Part of my research work explores how ontology (our language structures that define our relationship to the world) builds our societies, and how these invisible architectures often maintain the collective entrapped in predictable social structures that self perpetuate via language. Same seed, same tree… same invisible architectures, same society. Language creates reality, reality creates language, as an endless mirror that keeps us trapped, unless we open up to the evolutionary spark that shifts the whole thing to a whole new set of self-reflecting mirrors.
Many of the ontological structures that we use today carry archaic forms of consciousness (which include violence and domination), and for the most part they carry and duplicate the memes (units of culture) that perpetuate pyramidal collective intelligence, the form of collective intelligence that still prevails in our societies.
We can see some of these many old ontological structures at play in our habit to use substantive words that express a function, a social status or state, rather than essence. Examples:
- the homeless rather than people without a home
- a user in the software world, rather than a person (shall we say some day a person interface rather than a user interface?)
- a prisoner rather than an imprisoned person
- an Italian rather than an Italian person
- etc
We use generic terms such as the French, the Africans, the geeks, the red necks, the blacks, the WASP, the gays, the Republicans, etc, as social, functional or ethnic classes that we reduce to one of their social attributes.
In every single example above, we put asside the essence to the point it completely escapes our consciousness. We don’t talk about a person, a being, or a human being anymore, which express and acknowledge the subject as its own essence. Our attention gets directed to and diverted by the function, rank or status given to the person by society, by means of social attributes. Seeing the other as a utility, a function, an attribute dehumanizes us. It obliterates our innate capacity to acknowledge and celebrate life as sacred and unalienable.

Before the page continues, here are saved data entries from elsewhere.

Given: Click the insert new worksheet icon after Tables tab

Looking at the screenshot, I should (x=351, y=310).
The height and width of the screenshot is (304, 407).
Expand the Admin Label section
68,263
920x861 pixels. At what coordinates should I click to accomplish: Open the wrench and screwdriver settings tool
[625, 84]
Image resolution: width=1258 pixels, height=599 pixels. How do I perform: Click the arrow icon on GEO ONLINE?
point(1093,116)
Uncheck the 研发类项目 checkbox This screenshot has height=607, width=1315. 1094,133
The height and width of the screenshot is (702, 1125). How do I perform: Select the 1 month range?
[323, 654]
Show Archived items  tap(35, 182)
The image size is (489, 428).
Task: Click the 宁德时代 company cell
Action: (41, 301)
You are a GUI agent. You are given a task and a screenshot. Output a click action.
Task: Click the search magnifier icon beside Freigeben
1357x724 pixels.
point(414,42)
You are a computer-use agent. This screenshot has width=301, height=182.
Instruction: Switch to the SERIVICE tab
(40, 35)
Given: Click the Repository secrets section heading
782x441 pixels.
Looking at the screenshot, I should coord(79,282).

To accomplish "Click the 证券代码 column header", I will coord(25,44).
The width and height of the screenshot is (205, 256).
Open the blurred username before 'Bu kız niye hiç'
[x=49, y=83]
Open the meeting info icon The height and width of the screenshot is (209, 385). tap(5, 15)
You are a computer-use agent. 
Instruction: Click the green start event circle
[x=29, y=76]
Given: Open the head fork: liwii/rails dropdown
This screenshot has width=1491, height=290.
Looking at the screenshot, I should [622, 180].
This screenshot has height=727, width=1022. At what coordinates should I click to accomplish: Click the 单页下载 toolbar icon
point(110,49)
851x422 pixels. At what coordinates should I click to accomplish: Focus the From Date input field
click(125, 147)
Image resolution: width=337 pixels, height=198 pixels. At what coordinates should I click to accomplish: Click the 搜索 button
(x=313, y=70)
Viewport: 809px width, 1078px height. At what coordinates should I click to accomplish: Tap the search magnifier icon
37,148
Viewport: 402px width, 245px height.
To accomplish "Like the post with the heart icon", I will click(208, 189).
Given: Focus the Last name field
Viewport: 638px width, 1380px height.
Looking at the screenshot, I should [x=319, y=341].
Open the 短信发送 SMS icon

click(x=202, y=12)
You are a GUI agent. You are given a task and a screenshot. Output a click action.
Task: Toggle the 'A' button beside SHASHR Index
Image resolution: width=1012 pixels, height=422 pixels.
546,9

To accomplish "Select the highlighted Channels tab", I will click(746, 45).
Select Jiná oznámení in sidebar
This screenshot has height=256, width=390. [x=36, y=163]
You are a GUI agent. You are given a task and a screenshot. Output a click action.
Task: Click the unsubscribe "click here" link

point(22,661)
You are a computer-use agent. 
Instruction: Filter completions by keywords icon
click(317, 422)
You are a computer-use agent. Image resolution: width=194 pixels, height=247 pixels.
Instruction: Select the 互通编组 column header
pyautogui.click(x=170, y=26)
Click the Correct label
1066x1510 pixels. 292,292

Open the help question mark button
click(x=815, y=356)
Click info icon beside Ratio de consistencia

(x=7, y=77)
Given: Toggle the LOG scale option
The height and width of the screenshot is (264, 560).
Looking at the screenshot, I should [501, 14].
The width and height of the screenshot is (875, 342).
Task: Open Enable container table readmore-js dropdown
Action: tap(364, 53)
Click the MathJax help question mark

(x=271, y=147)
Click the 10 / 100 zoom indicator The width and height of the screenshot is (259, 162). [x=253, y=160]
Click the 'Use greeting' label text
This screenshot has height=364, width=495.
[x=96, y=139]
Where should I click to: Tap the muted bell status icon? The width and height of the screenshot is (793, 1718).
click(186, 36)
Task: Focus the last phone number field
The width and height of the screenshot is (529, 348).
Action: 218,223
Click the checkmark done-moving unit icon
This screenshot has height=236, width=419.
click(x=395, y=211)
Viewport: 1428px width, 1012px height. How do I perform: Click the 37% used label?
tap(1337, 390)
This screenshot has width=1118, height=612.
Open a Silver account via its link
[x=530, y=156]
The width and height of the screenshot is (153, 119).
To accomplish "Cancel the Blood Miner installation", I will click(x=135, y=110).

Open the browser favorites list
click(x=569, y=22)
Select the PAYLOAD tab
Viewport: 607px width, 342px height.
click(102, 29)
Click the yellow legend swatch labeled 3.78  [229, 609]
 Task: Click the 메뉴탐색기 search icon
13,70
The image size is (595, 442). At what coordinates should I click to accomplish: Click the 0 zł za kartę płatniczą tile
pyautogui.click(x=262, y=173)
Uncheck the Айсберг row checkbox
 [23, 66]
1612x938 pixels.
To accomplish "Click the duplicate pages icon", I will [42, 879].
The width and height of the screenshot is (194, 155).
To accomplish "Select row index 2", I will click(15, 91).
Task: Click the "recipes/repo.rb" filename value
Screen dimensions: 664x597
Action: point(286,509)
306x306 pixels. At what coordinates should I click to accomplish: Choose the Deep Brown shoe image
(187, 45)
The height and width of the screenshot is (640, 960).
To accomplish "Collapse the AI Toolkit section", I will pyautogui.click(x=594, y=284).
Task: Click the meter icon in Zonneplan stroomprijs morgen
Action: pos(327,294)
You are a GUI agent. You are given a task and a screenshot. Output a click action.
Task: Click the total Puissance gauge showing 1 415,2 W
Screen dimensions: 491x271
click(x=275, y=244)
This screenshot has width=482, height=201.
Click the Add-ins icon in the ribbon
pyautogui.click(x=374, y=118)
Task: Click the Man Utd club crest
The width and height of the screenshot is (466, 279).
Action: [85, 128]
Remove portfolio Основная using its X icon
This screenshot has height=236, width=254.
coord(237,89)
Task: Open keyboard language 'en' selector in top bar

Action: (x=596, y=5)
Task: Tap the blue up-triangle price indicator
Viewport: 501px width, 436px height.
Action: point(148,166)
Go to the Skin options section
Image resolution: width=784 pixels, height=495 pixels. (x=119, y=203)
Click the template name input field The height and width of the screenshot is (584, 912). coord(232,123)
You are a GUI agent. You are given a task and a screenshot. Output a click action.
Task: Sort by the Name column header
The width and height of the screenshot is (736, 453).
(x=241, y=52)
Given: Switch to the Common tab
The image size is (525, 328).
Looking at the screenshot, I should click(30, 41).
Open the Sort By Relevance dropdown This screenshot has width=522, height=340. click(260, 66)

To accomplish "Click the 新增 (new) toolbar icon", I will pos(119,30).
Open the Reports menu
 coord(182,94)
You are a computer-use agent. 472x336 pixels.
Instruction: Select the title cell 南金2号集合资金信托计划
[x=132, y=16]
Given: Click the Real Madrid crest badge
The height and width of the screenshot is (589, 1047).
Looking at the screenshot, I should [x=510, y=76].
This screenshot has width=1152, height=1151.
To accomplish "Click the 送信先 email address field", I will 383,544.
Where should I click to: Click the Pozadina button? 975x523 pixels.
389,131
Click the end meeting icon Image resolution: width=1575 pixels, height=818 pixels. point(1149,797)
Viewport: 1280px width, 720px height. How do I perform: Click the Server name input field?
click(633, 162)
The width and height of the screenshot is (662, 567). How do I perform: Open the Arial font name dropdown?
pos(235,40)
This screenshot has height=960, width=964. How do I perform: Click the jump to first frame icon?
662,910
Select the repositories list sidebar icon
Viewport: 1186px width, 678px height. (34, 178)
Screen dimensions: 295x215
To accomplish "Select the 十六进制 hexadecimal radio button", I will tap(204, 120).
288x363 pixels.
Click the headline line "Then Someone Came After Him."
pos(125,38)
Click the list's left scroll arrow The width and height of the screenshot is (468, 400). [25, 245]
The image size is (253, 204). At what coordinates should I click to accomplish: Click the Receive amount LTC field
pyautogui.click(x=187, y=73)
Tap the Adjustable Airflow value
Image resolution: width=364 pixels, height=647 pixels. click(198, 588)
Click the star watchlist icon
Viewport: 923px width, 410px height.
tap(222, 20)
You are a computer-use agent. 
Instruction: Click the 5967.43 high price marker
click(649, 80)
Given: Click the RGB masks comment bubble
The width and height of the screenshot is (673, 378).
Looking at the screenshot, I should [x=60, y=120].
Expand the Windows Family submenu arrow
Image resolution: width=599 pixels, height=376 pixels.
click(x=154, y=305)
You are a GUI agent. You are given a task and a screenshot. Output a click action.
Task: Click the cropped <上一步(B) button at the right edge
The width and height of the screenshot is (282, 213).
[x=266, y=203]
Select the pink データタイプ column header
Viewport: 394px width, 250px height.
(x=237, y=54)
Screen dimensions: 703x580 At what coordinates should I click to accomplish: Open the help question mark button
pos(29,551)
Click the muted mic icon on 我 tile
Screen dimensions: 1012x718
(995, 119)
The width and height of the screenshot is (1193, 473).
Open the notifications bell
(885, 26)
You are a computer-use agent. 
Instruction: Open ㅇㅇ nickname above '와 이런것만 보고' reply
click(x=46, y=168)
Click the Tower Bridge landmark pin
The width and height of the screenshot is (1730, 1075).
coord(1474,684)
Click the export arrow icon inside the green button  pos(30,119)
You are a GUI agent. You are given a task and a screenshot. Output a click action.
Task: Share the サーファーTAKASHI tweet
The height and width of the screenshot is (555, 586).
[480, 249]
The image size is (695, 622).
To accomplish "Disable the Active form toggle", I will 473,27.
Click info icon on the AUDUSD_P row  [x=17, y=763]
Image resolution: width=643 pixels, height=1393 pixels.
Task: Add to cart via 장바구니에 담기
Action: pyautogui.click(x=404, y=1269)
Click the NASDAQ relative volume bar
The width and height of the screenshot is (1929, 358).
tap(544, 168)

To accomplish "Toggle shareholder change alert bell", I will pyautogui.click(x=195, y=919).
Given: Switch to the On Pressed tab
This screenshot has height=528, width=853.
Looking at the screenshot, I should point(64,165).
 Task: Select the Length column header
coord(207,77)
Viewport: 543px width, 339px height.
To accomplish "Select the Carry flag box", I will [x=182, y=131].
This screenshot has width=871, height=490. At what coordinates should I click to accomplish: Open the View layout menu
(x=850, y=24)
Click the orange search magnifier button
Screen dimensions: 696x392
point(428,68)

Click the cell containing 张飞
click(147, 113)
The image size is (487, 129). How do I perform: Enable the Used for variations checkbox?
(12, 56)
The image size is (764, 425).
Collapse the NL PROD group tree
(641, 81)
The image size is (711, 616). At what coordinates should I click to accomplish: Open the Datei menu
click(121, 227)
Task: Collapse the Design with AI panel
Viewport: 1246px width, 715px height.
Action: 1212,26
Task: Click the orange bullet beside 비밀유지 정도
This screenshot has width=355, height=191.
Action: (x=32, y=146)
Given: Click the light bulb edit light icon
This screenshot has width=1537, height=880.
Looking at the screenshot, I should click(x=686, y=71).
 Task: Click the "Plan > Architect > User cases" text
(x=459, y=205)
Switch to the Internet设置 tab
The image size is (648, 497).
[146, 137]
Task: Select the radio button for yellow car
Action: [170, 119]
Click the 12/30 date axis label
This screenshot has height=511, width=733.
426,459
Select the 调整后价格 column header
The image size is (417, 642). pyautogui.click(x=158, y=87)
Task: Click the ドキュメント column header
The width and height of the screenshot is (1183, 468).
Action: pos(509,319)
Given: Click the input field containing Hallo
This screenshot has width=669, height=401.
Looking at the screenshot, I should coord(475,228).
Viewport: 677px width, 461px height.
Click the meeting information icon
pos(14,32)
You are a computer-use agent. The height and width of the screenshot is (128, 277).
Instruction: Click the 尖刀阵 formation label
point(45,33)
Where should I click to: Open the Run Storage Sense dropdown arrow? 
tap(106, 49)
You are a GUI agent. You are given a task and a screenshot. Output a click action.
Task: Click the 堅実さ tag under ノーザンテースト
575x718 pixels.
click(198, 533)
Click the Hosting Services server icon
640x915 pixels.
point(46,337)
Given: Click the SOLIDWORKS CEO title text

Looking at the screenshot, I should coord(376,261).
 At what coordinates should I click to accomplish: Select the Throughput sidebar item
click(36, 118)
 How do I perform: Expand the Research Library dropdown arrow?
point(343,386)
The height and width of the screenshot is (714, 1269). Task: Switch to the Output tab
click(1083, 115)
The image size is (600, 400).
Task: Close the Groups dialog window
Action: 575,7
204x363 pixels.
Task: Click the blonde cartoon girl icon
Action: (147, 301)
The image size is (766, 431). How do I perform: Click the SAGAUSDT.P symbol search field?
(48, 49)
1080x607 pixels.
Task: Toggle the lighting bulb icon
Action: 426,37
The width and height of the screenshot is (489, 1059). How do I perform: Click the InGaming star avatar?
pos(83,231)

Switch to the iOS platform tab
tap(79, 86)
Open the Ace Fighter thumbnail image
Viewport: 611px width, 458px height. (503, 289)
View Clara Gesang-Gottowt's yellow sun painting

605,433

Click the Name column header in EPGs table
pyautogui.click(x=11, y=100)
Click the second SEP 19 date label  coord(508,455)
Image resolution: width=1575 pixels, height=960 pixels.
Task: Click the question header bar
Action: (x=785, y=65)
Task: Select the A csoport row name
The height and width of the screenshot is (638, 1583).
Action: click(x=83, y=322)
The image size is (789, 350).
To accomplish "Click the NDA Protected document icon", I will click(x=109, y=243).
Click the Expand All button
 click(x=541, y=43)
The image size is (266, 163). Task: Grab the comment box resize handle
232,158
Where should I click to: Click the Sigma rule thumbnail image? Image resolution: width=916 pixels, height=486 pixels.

Today I recommend we don’t much use the word user in the flowplace and in any other piece of software we create, but that we replace it with essence-based words, as a way of acknowledging the sacredness in every corner of our languaging of the world. Person represents definitely one of these words.
For a long time I have trained myself to use words and expressions that acknowledge the sacredness of living beings. A long journey, a long inner education that has no social backup to support it. A journey of creating new social DNA from inward out.
Business as usual 🙂
There’s a similar distinction mentioned in the book Nonviolent Communication: A Language of Life, by Marshall Rosenburg. There’s a poem about it on page 26 of the document posted here:
http://www.scribd.com/doc/6883197/Nonviolent-Communication-Language-of-Life-Marshall-Rosenberg
Since NVC is practiced by folks in many parts of the world, perhaps they offer a little bit of “social substrate” for this shift in language. Some NVC projects are presented here:
http://cnvc.org/connect/cnvc-projects-overview.html
Thank you very much Patrick. Yes I am familiar with NVC work, as I have trained many NVC practitioners these past years. I admire the methodology and the results. I see a deep work has been done on protocols and ways to manage language. I still see much more work is necessary in the deep ontological structure of conventional language, as they carry archaic forms of violence, even in the most casual language. That’s a whole topic I am working in my book.